Cytosolic nucleic acid pattern recognition and activation of ISGs. Cytosolic pattern-recognition receptors (PRRs) recognize viral double-stranded (ds) or single-stranded (ss) DNA or RNA. AIM2-like receptors (ALRs), such as IFI16, DAI, or AIM2 itself, specialize in DNA detection, whereas RIG-I-like receptors (RLR)—RIG-I and MDA5—specialize in RNA detection. Cyclic GMP-AMP synthase acts as an additional DNA sensor. 2′-5′-oligoadenylate synthetase (OAS) senses foreign RNA and produces 2′-5′ adenylic acid, which activates latent RNase (RNaseL). Degradation products produced by RNaseL further stimulate RLRs.

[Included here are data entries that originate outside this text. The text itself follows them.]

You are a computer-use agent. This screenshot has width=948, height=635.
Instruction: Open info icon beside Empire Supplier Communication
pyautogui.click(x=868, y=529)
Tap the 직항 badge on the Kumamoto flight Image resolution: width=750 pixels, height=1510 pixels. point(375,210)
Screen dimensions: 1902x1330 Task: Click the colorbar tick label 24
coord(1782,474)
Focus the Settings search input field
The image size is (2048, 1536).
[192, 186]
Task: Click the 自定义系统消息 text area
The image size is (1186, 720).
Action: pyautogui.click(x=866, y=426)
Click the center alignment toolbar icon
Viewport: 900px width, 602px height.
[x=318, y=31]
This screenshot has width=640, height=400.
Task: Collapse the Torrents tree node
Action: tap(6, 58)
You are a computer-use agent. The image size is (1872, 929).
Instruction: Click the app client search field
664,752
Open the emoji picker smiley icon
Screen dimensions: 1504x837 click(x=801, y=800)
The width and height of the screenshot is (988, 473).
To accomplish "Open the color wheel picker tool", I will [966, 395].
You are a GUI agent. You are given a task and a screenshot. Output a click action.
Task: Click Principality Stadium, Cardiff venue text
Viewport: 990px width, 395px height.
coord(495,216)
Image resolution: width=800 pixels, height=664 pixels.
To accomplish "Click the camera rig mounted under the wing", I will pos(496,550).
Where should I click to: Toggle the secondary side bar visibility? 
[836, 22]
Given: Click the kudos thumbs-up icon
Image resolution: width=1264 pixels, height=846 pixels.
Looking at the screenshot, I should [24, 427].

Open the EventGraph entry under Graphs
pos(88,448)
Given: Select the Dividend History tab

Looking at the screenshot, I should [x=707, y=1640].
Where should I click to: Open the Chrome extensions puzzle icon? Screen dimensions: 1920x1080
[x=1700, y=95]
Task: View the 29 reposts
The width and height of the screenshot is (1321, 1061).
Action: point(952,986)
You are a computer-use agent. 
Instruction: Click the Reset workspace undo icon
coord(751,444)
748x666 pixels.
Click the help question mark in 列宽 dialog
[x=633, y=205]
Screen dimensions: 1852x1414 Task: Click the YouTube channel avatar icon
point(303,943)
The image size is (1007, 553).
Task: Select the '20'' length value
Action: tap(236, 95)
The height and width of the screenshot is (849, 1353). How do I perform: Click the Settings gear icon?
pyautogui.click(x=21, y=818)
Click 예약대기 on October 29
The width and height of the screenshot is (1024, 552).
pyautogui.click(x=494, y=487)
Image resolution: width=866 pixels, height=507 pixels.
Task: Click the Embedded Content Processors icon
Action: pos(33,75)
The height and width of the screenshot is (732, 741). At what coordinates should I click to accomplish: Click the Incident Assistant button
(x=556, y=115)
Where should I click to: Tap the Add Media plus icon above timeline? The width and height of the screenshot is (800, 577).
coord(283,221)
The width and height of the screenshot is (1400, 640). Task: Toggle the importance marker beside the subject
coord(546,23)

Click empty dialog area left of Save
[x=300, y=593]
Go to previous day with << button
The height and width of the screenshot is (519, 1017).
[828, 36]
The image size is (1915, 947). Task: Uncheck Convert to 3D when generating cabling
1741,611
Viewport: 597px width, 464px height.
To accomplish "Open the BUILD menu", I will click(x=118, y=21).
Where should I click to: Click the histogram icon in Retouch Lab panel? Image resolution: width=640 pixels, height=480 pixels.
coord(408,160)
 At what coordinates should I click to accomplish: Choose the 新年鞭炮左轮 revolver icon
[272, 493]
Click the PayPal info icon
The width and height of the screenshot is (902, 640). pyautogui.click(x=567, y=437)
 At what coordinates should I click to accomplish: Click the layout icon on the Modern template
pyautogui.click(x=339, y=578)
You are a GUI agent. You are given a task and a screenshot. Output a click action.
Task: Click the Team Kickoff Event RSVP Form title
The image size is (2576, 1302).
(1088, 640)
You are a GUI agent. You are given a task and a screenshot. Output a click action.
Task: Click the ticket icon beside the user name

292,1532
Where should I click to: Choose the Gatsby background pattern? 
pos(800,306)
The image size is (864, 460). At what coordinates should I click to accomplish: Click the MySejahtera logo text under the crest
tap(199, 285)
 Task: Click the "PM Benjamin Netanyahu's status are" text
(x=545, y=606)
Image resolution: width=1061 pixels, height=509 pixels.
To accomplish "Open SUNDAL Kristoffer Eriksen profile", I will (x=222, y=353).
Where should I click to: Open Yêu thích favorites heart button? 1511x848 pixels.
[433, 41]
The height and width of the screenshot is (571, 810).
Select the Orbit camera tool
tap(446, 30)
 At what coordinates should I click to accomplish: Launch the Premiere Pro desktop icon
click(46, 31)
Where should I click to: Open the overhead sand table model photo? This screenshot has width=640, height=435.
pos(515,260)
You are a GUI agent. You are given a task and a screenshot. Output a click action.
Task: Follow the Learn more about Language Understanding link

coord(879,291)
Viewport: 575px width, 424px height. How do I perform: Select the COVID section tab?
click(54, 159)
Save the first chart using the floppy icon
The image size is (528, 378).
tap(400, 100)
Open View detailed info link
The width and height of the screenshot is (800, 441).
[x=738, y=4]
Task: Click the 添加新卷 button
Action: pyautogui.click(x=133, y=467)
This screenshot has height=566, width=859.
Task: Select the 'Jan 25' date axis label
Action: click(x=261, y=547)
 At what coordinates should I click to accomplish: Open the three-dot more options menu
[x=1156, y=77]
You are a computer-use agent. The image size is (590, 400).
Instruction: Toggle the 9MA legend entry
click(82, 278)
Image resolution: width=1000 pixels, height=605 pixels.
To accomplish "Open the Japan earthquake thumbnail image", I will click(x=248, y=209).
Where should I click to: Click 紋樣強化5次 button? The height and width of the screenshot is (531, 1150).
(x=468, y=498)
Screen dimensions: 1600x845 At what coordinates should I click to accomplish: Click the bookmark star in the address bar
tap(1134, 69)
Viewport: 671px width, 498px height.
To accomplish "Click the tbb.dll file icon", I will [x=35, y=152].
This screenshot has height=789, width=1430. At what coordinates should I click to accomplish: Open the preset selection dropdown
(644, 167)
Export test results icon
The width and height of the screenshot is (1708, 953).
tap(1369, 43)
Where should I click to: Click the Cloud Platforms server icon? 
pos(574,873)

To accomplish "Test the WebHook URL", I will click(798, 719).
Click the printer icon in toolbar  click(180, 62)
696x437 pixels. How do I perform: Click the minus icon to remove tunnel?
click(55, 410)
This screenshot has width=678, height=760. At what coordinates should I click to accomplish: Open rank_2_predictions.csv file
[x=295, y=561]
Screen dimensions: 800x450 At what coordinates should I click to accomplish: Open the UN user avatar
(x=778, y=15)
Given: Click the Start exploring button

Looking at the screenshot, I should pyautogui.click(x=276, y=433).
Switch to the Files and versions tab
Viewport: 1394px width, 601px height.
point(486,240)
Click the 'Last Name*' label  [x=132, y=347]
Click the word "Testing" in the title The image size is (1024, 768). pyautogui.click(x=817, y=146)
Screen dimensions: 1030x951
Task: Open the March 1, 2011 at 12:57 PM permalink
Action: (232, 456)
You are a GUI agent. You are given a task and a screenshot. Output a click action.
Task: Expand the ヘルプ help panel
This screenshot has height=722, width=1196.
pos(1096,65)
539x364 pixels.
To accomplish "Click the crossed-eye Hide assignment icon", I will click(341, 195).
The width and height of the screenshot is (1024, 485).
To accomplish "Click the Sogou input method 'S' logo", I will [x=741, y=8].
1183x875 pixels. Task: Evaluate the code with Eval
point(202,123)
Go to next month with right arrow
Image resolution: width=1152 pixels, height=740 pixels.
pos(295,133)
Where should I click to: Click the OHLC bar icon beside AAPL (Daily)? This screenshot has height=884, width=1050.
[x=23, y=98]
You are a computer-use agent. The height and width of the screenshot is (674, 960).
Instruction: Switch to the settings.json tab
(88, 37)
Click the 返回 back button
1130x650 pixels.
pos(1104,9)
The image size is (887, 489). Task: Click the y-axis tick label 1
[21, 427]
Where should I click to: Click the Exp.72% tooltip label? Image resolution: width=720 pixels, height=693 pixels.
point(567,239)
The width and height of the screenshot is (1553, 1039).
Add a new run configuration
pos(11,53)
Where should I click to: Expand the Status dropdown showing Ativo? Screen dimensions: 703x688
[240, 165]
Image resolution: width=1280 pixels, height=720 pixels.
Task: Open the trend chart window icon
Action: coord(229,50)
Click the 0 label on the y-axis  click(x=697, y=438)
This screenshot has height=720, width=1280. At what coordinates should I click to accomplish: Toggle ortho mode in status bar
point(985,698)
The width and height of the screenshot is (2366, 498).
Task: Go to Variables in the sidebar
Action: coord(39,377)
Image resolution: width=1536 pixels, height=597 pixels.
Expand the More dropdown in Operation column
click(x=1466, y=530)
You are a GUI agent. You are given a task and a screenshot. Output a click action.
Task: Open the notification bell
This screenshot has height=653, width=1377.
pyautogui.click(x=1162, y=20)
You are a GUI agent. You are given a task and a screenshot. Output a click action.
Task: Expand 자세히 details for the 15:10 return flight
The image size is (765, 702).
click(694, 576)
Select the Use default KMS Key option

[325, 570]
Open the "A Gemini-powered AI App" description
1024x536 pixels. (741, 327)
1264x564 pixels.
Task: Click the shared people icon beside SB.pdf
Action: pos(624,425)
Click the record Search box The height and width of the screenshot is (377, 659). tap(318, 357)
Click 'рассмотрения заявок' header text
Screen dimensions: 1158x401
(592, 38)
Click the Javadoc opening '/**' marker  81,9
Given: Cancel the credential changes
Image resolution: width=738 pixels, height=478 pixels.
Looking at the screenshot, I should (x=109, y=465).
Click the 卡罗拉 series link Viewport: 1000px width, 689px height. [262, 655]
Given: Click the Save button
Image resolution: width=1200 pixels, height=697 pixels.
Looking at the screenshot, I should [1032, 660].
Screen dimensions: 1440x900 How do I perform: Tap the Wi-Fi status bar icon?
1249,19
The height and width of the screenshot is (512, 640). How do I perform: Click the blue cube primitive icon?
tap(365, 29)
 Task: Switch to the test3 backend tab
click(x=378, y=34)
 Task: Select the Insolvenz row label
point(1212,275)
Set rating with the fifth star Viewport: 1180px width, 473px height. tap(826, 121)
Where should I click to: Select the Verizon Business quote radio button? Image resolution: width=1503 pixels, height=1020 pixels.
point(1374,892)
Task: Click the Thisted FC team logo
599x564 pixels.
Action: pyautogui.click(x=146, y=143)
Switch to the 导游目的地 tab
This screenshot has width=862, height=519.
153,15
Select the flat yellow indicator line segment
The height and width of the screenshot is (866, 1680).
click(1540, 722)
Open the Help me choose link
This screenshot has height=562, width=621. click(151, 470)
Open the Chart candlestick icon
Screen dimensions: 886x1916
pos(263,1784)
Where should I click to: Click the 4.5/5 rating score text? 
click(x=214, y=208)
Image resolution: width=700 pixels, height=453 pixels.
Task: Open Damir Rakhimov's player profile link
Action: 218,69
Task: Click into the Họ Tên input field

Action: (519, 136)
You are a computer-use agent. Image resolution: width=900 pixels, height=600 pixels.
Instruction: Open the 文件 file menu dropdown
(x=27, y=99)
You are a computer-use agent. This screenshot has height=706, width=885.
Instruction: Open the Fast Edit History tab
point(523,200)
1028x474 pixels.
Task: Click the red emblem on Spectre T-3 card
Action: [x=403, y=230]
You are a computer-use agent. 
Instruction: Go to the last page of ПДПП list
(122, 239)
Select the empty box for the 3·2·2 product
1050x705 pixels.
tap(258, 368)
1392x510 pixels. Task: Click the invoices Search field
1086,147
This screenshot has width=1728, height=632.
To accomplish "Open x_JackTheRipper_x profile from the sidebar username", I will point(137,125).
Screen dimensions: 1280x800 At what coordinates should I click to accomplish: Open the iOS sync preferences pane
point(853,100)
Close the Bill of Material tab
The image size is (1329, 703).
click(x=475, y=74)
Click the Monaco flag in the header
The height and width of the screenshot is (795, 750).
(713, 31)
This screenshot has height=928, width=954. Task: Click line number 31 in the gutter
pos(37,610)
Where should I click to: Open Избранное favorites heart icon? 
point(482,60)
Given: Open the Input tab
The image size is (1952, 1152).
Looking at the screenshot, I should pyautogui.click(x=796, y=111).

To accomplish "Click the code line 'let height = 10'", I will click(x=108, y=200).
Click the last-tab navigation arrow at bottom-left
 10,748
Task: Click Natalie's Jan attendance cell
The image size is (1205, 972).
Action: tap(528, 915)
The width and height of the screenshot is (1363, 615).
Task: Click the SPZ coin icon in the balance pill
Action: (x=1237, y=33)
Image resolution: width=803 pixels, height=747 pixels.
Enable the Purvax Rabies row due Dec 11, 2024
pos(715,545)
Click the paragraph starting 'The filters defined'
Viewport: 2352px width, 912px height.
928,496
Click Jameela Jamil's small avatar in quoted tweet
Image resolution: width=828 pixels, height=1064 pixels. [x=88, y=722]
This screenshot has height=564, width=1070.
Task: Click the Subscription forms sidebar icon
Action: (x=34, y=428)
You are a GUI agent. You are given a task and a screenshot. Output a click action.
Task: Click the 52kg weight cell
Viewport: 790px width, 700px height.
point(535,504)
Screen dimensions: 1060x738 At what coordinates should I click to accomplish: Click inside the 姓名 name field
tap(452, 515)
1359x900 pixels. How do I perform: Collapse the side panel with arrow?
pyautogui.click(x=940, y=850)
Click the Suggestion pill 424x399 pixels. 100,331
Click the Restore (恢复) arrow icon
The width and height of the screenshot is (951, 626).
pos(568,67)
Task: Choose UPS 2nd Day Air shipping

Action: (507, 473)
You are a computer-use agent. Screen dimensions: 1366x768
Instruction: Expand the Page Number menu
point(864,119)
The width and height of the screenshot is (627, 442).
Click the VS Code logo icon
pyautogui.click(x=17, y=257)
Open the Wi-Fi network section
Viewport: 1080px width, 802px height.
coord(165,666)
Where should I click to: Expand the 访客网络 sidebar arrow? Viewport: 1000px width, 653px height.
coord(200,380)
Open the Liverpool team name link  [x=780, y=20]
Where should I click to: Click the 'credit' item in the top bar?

Protein kinase R (PKR) is an additional sensor for foreign RNA. PRR signals are transduced to transcription factor activity by stimulator of IFN genes (STING) and mitochondrial antiviral-signaling protein (MAVS) at the ER/mitochondrion-associated membrane. Activation of STING/MAVS leads to phosphorylation of interferon (IFN) response factors 3 or 7 (IRF3/7), or to phosphorylation and ubiquitin-mediated degradation of IκB. Phosphorylated dimers of IRF3/7 or NF-κB translocate to the nucleus, where they bind to and activate specific promoters, triggering expression of IFN as well as a subset of ISGs. These ISGs include IRFs and PRRs but also antiviral effectors such as viperin. IFN induces gene expression via the JAK-STAT pathway, resulting in expression of a large spectrum of ISGs that can be divided into antiviral effectors and negative or positive regulators of IFN signaling. A special case of positive regulators is IRF1, which upon expression directly translocates to the nucleus to enhance expression of a subset of ISGs.